Polysulfide speciation and reactivity in chromate-contaminated soil

Abstract

Calcium polysulfide (CPS) has been observed to maintain a reducing capacity for prolonged time periods when used to treat Cr(VI)-contaminated soils. This study utilized bulk and micro-X-ray absorption near edge structure (XANES) spectroscopy to investigate sulfur speciation in soil samples treated with CPS in batch and column studies and to determine the source of the reducing potential. Bulk XANES spectra indicated the presence of two dominant sulfur species: elemental sulfur, which is the product of the sulfide-chromate redox reaction, and thiosulfate (S2O32−).

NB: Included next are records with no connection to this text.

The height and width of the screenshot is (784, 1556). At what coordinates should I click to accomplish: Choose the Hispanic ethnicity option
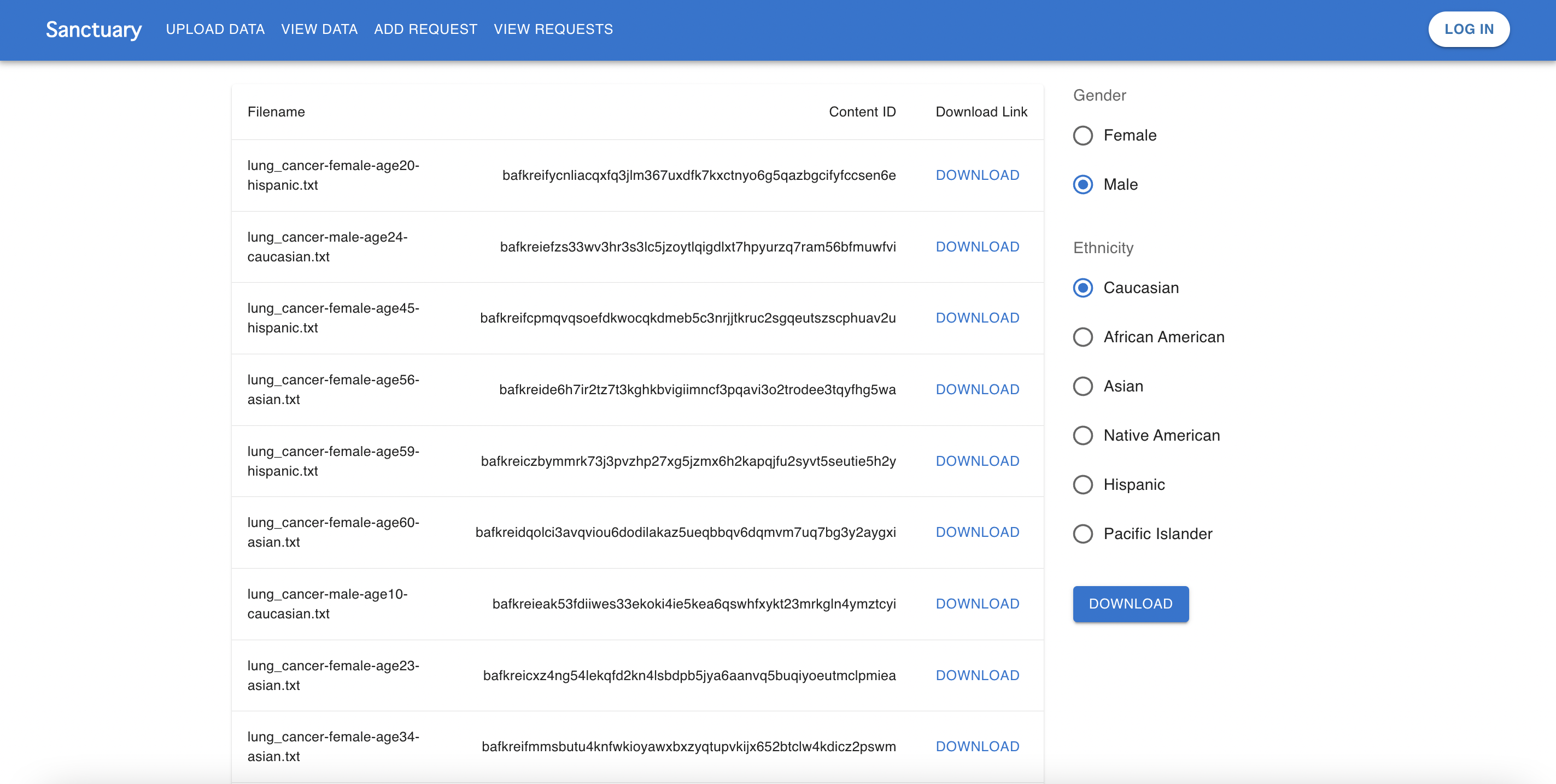1083,484
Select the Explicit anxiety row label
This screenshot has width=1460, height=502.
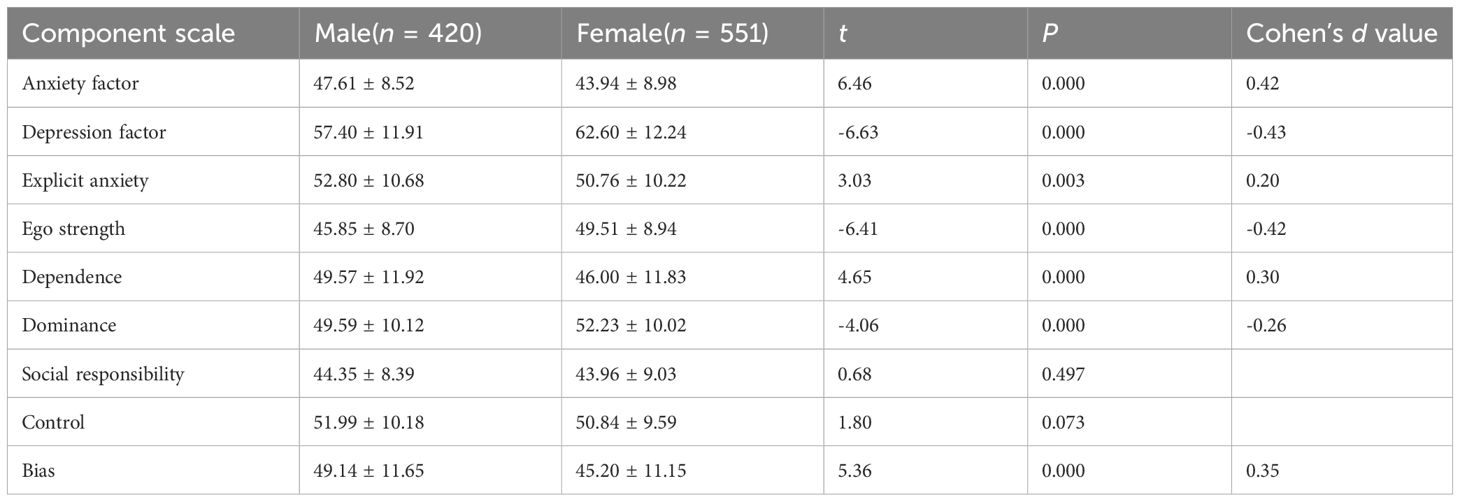(84, 180)
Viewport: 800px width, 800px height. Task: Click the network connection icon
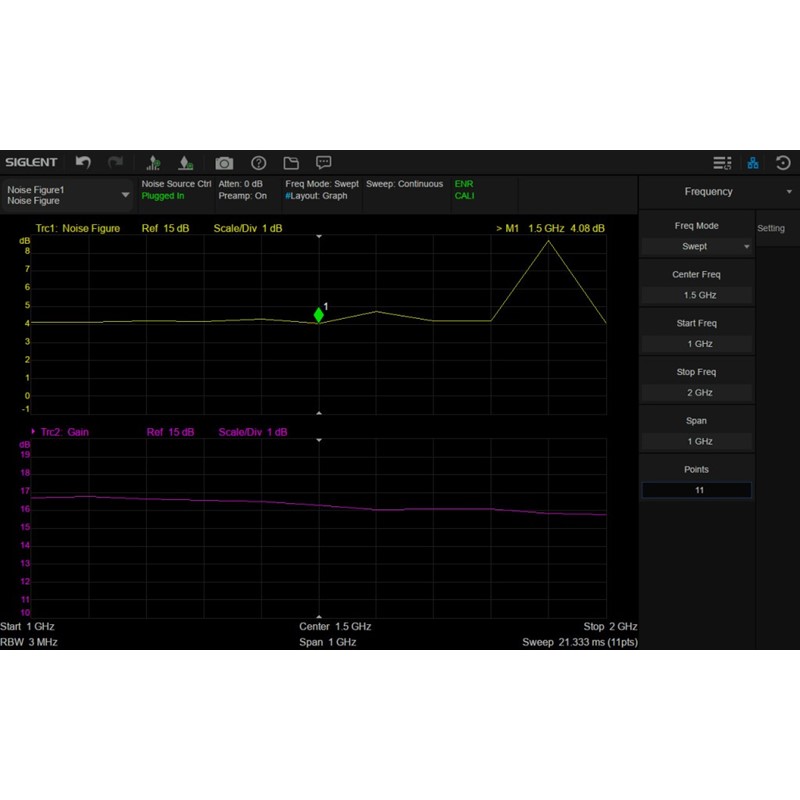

Micro-XANES analyses confirmed these findings and showed that elemental sulfur precipitated as large particles, while thiosulfate was diffused within the soil grains and thus available to react with chromate that leached from slowly dissolving PbCrO4. Micro-X-ray fluorescence (μXRF) analyses indicated a close association of Pb and thiosulfate, so that PbS2O3 is a likely sink for thiosulfate, accounting for up to 20% of the total S added. Sorption of thiosulfate on iron oxides below pH 8 is a second retention mechanism for thiosulfate in the solid. Given that thiosulfate cannot reduce chromate but can reduce solid-bound Fe(III) under neutral pH conditions, it is hypothesized that ferrous iron production is an additional mechanism to maintain reductive conditions in CPS-treated soils.